→ **Your task**:
Set down, word for word, every line of the material below from the one containing "Image resolution: width=333" through the one containing "Select Front and", but none of its pictures.

→ **Source records**:
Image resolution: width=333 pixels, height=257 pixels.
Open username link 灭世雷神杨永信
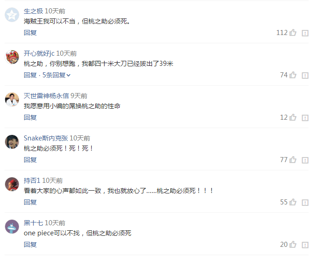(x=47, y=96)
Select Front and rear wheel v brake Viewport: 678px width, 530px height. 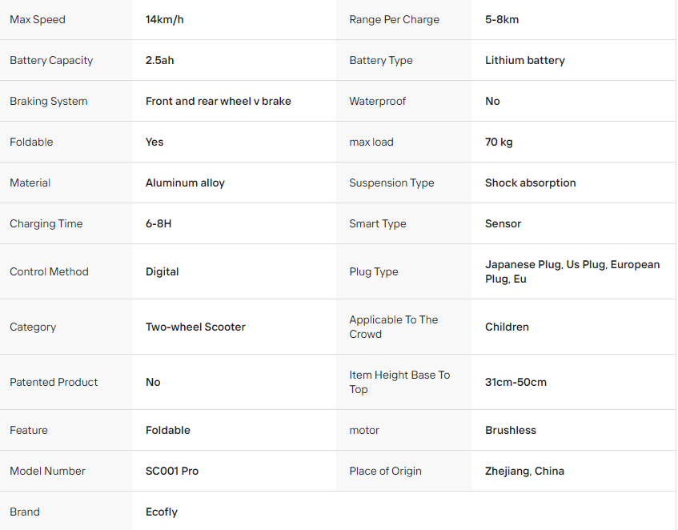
* * *
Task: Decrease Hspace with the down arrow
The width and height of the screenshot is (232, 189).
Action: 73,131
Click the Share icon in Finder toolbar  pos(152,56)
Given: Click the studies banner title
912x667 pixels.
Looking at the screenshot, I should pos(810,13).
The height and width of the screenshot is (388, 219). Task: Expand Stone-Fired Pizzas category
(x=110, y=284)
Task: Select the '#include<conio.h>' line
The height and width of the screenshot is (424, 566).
* * *
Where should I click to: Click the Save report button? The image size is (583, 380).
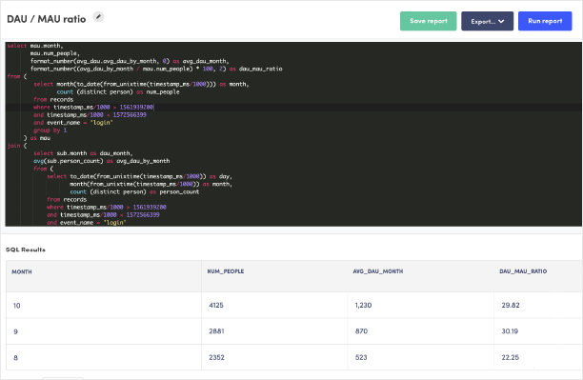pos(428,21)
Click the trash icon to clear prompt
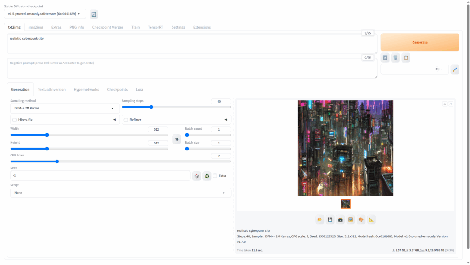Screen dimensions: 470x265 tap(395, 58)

→ **Result**:
Image resolution: width=333 pixels, height=257 pixels.
Open username link 灭世雷神杨永信
(x=47, y=96)
Select Front and rear wheel v brake Viewport: 678px width, 530px height. 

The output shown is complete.